Surely autobiographical, fortysomething Lebanese writer-director Oualid Mouaness’ debut fiction feature 1982 views the Israeli invasion into the then civil-warring nation from the unlikely, ultimately unpropitious vantage of an English-language private school in East Beirut at the end of the school year. Fifth-grader Wassim (Mohamad Dalli) scrambles to finish his exams and muster the courage to confess his love to the smartest girl in class, Joanna (Gia Madi), before the bombs fall, in a lower-stakes, very pre-Son of Saul conflation of personal passion and world-historical trauma.

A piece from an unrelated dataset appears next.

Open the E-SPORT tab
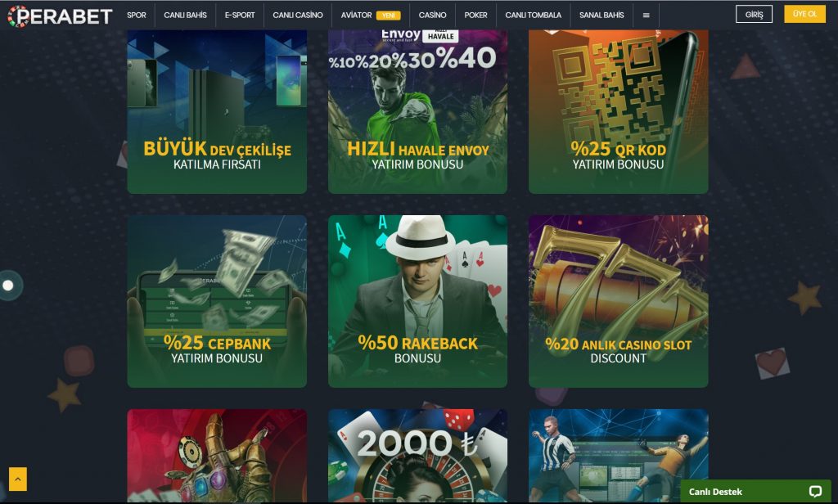 click(x=240, y=15)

For 50 minutes, the film is mostly a middle-school rom-dram, with misunderstandings, his-and-hers best friends (a chunky oversharer and a prudish gossip), and grave, expository dialogue for the basically serviceable child actors. The school campus which is the film’s near-sole location is a memory palace, with lovingly period world maps on the wall and dusty playground soccer pitches but shot with bright-’n-tidy, frosted-glass cinematography and weaponized with a placid, anticipatory style that’s all skyward-watching camera, too-quiet pillow shots, or Van Santian shallow focus, set to tinkly music or non-diegetic-or-is-it rumble and hum. The long-foreshadowed Loss of Innocence comes when a crescendo of proto-pubescent angst is interrupted by a tank convoy rolling by.

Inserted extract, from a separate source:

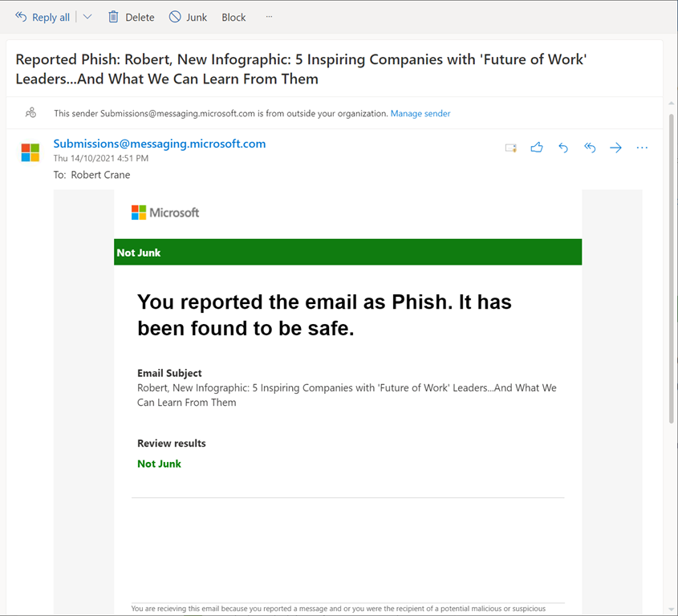Click Reply all in the top toolbar
Image resolution: width=678 pixels, height=616 pixels.
click(x=43, y=17)
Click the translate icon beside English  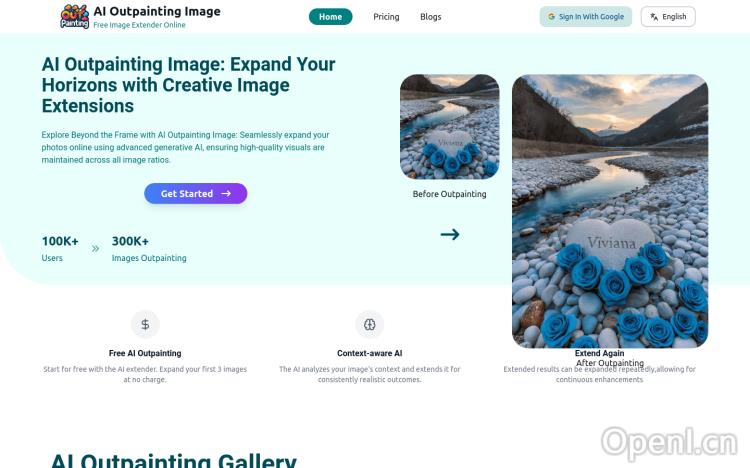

As Wassim and Joanna’s teacher Ms. Yasmine, Caramel and Capernum director Nadine Labaki (replete with kohl-smoky eye makeup and long hair) is a worldly, weary embodiment of a child’s awed idea of adulthood: glamorous, distracted, sometimes stormy-terse and sometimes offering a voluptuously wry flicker of indulgence (Mouaness makes Wassim a budding cartoonist, whose superhero drawings are admired by adults and incorporated into semi-animated interludes). But though shot through door frames, Yasmine is perceived more by the camera than by the children, and is saddled with her own star-crossed love for a fellow teacher whose political convictions put him at odds with her Christian Phalangist militiaman brother. (Sample dialogue: “You both think you’re right.”)

In the best sequence in the movie, Yasmine tries to proctor a math exam as the attacks in the south of the country intensify and draw nearer, her classroom-management skills taxed beyond their limits as the audio track mingles the sound of scratching pencils and far-off (and then not-far-off) bombs, and parents barge in to pull their kids out of school. Mouaness sustains this momentum for much of the second half, riding along the crest of a high-tension early-release day with a logjam of buses and parents outside, unreliable attendance sheets, and the school secretary working the phones like a champ. Despite Mouaness’ switch to a war zone-appropriate handheld camera and frequent hoary character bits, the sense of tumult tearing at the scaffolding of a school day, shot through with constantly updated radio bulletins, will have a familiar feel to viewers who were K-12 on 9/11. 1982 sustains this momentum until a spectacularly misconceived ending in which Mouaness reaches for lyricism and uses war-torn Beirut as the greenscreen backdrop for a magic-realist sequence that validates the romantic fantasies and artistic aspirations of his 11-year-old stand-in.